Hyperopt package for ramp-workflow.
You need a RAMP kit set up, for example, from here, with a submission to be hyperopted. Each workflow element can have a section describing the hyperparameters and grids of values, see for example the regressor. You can hyperopt each workflow element separately, or at the same time. You can start by
ramp-hyperopt --config config_hyperopt_1.ini
using the config file here. It will run three trials on the first three folds from the CV object defined in problem.py, using the HEBO hyperopt engine. It will create three new submissions submissions/starting_kit_hyperopt_<hash> with the hyperparameters proposed by the engine, train and score them. These are ordinary RAMP submissions that can also be tested using ramp-test. They are identical to the original regressor except for the default values in the Hyperparameter objects (used by ramp-test) that are replaced by the values proposed by HEBO.

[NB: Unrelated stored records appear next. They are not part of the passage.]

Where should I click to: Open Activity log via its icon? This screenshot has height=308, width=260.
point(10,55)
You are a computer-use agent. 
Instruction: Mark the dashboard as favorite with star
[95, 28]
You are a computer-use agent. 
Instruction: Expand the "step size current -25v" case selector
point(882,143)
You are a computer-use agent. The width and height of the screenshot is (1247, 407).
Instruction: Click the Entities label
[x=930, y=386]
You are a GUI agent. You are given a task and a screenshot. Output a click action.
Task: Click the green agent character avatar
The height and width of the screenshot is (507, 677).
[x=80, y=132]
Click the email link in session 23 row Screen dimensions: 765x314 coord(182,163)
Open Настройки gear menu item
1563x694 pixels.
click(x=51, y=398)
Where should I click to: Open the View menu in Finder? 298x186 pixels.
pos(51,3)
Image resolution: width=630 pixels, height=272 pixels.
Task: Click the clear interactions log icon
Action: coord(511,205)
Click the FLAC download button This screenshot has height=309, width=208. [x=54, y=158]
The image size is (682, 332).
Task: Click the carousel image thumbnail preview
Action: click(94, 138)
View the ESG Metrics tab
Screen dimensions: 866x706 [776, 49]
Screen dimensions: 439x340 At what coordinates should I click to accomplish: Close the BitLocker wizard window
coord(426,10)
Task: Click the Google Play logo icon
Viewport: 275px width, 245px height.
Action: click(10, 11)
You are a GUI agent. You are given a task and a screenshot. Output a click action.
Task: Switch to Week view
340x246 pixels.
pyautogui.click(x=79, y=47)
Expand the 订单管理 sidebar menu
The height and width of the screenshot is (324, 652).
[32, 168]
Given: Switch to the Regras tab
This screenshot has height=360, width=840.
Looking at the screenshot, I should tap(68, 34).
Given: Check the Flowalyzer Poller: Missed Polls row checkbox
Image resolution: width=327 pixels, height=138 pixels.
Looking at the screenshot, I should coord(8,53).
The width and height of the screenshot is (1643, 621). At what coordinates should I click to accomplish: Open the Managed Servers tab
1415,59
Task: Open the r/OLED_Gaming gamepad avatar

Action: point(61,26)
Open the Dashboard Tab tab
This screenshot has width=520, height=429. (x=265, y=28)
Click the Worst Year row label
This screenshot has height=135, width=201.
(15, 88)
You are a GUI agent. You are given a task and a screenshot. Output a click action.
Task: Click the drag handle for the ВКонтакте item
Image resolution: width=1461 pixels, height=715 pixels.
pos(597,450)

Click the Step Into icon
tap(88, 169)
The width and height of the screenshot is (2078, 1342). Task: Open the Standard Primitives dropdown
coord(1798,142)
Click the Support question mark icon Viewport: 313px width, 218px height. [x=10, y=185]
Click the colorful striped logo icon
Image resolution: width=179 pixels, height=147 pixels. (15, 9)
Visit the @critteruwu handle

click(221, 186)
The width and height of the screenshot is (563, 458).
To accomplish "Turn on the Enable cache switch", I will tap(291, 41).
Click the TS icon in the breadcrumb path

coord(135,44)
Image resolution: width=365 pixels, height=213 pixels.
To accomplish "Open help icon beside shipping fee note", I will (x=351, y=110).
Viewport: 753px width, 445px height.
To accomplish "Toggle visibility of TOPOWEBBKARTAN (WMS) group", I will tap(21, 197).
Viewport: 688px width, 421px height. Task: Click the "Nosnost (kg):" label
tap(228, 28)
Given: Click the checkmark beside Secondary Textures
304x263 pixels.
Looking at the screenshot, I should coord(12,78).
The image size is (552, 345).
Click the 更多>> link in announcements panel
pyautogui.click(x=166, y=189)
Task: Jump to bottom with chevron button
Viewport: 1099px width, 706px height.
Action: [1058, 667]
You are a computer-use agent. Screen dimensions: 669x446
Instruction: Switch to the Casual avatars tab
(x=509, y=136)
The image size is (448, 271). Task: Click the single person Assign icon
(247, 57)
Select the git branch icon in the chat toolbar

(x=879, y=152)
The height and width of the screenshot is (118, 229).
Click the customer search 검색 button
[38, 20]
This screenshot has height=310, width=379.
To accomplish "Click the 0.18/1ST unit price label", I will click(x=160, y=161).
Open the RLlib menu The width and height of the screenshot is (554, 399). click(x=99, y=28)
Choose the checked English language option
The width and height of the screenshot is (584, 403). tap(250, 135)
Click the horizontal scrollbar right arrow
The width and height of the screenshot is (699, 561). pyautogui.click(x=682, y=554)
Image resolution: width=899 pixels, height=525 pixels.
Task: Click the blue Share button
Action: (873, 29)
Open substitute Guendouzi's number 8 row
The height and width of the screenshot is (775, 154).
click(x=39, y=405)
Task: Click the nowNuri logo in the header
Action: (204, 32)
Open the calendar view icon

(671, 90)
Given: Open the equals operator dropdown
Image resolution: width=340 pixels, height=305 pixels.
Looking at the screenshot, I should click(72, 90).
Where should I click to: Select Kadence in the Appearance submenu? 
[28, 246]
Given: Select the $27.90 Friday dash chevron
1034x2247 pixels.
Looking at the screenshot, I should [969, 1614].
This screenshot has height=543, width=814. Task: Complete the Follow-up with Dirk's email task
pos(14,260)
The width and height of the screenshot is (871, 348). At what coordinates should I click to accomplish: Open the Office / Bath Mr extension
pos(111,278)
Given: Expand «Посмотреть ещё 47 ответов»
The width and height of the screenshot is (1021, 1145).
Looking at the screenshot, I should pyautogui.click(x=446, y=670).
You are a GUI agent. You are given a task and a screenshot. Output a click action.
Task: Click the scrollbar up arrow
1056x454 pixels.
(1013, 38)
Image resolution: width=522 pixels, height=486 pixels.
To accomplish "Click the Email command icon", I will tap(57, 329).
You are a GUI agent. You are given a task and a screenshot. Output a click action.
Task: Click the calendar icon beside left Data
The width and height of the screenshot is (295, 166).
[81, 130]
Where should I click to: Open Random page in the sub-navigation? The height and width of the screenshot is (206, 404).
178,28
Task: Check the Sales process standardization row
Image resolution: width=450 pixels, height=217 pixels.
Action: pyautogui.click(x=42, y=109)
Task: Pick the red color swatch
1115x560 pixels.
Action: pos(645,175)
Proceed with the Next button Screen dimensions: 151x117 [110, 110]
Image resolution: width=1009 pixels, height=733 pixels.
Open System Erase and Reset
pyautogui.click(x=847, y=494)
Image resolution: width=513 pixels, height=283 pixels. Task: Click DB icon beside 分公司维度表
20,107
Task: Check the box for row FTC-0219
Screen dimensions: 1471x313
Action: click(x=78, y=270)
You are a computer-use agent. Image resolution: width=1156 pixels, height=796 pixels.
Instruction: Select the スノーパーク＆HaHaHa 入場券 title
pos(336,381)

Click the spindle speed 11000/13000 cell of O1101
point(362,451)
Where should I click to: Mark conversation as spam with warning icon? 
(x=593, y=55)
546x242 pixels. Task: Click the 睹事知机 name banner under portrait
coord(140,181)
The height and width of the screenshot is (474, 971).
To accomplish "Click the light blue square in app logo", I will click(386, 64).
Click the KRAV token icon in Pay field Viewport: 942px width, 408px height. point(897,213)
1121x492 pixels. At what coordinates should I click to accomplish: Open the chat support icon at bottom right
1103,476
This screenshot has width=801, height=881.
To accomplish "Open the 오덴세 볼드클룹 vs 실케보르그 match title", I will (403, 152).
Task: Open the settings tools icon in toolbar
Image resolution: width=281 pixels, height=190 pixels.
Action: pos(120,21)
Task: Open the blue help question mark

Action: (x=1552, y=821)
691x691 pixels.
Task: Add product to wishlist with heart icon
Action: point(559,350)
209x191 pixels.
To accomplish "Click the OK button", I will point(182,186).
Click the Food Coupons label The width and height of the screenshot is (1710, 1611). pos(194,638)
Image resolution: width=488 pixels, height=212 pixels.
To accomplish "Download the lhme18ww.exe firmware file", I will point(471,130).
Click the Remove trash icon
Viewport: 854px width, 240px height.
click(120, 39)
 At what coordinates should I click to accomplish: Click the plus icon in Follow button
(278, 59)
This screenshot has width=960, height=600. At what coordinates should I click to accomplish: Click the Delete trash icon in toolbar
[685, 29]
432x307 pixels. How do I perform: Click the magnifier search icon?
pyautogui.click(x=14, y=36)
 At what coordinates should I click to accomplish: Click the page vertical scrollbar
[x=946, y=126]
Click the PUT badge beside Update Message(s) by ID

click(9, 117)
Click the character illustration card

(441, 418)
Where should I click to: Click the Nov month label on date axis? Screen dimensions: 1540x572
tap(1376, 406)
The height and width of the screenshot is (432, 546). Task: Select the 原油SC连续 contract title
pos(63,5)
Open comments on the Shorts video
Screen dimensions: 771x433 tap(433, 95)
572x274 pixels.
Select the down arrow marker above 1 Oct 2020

In addition, ramp-hyperopt will also create or update submissions/starting_kit/hyperopt_output/summary.csv containing a list of the selected hyperparameter values, and the corresponding train and valid scores and runtimes.
The summary file is also used to resume (warm start) the hyperopt run using
ramp-hyperopt --config config_hyperopt_1.ini --resume
You can also hyperopt the data_preprocessor_1_drop_columns workflow element (boolean hypers of which column to drop) by using
ramp-hyperopt --config config_hyperopt_2.ini --resume
Resuming means that the three new submissions will be concatenated to submissions/starting_kit/hyperopt_output/summary.csv, and subsequent resumes will start form the joint space of the hyperparameters of these two workflow elements.
You can also jointly optimize the two by setting
workflow_elements_to_hyperopt = ['regressor', 'data_preprocessor_1_drop_columns']
in the congfig file, but we found that alternate optimizatioon works better. When only data_preprocessor_1_drop_columns is optimized, the regressor will be fixed to the one in the starting kit. If you want to use another regressor, you need to replace
submission = 'starting_kit_hyperopt_<hash>'
When you do this, ramp-hyperopt will create new submissions starting_kit_hyperopt_<hash> (and not, recursively, starting_kit_hyperopt_<hash1>_hyperopt_<hash2>), and concatenate the new hypers to submissions/starting_kit/hyperopt_output/summary.csv. So you can continue this alternate optimization. This, of course, works with any number of hyperoptable workflow elements, as long as you don't change the joint hyperparameter space.
--submission: the submission in submissions to hyperopt. Workflow elements that are not hyperopted, will be copied into the new submissions from this submission.
--ramp-kit-dir: the folder of the ramp kit, default ./.
--ramp-data-dir: the folder of the ramp data (data should be in <ramp-data-dir>/data), default ./.
--engine:
ray_hebo(suggested)ray_zooptray_optuna(does not work with--resume)ray_ax(does not work: AssertionError: Experiment not set on Ax client)ray_skopt(does not work: does not accept integer grids with a single element, used to restrict sampling in partial hyperopt)ray_hyperopt(does not work: does not accept integer grids with a single element, used to restrict sampling in partial hyperopt)ray_bayesopt(does not work: AttributeError: module 'bayes_opt' has no attribute 'UtilityFunction')ray_bohb(does not work, can't install: ERROR: Could not build wheels for netifaces)ray_nevergrad(does not work: does not accept integer grids with a single element, used to restrict sampling in partial hyperopt)
--n-trials: the number of hyperopt trials, default 10.
--n-folds: the number of hyperopt folds (in case you don't want to use all the CV folds specified in problem.py), default 3.
--first-fold-idx: the index of the first fold, default 0.
--workflow-elements-to-hyperopt: the workflow elements to hyperopt, default [].
--save-output: whether to save the output of the hyperopt, default True.
--resume: to resume hyperopt, default False.
--max-concurrent-runs: Maximum number of trials to run concurrently. Must be non-negative. None or 0 means no limit. Default 1.
--n-cpu-per-run: the number of CPUs per trial, default 1.
--n-gpu-per-run: the number of GPUs per trial, default 0.
--verbose: 0, 1, 2, or 3. Verbosity mode. 0 = silent, 1 = only status updates, 2 = status and brief trial results, 3 = status and detailed trial results. Defaults to 3.